Mercury: The Mind and Communication
Mercury is the light in our eyes, the ever-changing consciousness within us that moves from idea to idea. Thus Mercury has always represented thoughts, ideas, and the mental process in general. It governs not only ideas, but communications, too. Communications — by phone, letter, spoken, or however — are ruled by Mercury. Also thoughts, connections, phone wires, and everything that connects and conveys — even conversations.
Venus: Planet of Love
Venus rules our values and sense of appreciation. When we appraise or appreciate something, whether another person or a new car, this is Venus at work. Venus describes how we love and what we want to be loved for. It’s a key to relationships, pleasure, art and beauty.
Mars: Action and Initiative
Mars, the first planet outside the orbit of the Earth, is associated with action, assertion, aggression or initiative. It tells us how we get things going, the way we like to work and how we express anger.
Jupiter: Guide and Guru
Jupiter is the method each of us has for dealing with the laws of life, our Saturn or limitations.

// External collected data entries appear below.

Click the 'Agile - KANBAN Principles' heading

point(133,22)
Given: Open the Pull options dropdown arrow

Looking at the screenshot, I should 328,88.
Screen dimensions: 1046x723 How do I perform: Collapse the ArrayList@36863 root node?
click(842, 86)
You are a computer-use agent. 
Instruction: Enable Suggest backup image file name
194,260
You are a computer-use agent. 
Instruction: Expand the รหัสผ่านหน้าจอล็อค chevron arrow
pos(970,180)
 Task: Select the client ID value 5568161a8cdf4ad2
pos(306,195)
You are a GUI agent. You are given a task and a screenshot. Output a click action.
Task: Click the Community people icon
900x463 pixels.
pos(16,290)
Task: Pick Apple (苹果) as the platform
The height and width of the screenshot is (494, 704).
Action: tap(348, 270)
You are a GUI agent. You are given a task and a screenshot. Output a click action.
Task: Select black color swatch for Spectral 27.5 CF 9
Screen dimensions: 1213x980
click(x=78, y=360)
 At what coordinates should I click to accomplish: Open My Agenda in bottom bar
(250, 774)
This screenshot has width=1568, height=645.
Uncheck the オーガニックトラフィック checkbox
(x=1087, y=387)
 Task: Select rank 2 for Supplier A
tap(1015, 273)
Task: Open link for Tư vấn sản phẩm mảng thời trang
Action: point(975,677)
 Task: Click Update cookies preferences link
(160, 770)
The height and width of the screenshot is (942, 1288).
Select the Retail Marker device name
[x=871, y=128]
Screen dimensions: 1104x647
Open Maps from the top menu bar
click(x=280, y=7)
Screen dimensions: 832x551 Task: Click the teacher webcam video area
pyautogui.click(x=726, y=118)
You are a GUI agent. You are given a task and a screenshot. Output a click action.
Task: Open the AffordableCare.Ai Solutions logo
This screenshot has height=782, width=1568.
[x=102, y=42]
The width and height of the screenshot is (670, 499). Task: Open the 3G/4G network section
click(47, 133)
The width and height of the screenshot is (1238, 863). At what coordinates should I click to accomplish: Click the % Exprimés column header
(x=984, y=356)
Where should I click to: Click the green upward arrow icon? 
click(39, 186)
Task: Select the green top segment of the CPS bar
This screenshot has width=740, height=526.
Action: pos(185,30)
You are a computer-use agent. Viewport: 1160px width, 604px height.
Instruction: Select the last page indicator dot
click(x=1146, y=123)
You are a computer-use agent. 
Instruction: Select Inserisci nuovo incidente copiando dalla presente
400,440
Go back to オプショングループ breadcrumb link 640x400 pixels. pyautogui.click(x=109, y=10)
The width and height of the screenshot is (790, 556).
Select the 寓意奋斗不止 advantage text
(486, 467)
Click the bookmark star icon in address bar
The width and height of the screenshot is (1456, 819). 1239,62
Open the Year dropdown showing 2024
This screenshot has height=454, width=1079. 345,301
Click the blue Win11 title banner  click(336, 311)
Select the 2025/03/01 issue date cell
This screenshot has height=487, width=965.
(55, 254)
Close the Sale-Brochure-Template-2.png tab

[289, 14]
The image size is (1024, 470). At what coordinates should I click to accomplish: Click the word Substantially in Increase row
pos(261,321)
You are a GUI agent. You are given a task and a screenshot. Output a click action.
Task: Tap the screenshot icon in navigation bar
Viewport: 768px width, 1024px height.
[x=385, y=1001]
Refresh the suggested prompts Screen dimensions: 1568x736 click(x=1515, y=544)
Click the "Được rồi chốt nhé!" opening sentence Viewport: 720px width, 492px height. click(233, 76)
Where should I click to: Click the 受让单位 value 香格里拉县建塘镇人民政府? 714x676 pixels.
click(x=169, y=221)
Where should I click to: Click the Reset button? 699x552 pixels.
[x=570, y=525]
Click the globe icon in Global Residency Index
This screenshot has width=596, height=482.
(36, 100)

The Hindu word for Jupiter is Guru and this planet indicates our particular Dharma, the way we can solve the problems that confront us. Thus Jupiter has to do with our vocation, the way in which we can be successful.Jupiter is the light or path. The largest planet in the solar system, Jupiter represents the principles of growth and expansion.
Saturn indicates where we are bound to learn, the narrowness that makes our way felt, the walls that make homes possible. Saturn holds us together as much as apart. Saturn, the ringed planet, shows us our boundaries and limits and where and how we need to take responsibility in life.
We have just dealt with planets that we can see with our naked eyes. In general, these planets refer to life as we know and live it, and are the so-called historical or classic planets. Beyond these are three planets that are not visible to the naked eye and which have cycles longer than the average human life span. Since they are beyond Saturn or time, astrologers call them the transpersonal or transcendental planets — the planets beyond the physical. One of the ways astrologers learn something about our life beyond time (eternal life) is through these three outer planets: Uranus, Neptune, and Pluto. Here we find information on how we discover ourselves (Uranus), how we understand and accept these discoveries (Neptune), and, in time, how we depend and identify with them (Pluto).
Uranus: Breakthroughs and Revolution
Uranus, discovered between the American and French revolutions, symbolizes our capacity to go beyond limits. It is about inventiveness, originality and independence. “Uranian” people (those marked strongly by this planet) are unique individuals who act as agents for change, they are awakeners here to help us break our patterns.
Neptune: Ideals & Imagination
Neptune dissolves boundaries and barriers, enabling us to connect with the universe. It’s about inspiration, imagination, compassion, ideals and communion. But, the other side of Neptune is about confusion, illusion and diffusion.
Pluto is the planet of profound change, starting deep within us and moving toward the surface. It often touches upon the most sensitive psychological areas inside us. Once touched, we have no choice but to change and grow. Pluto is about death and rebirth, the transformation that comes from letting go of that which is unessential so that we can get to the core of things.
The Nodes of the Moon: Crossroads
The Nodes of the Moon are not planets, but appear in many charts. The North and South Nodes are those two opposing points where the Earth’s orbit around the Sun is crossed by the Moon’s orbit around the Earth. The South Node of the Moon shows old patterns of behavior and response. The North Node points in the direction of the future, fulfillment and integration. Together the Nodes provide information about how we link ourselves with others.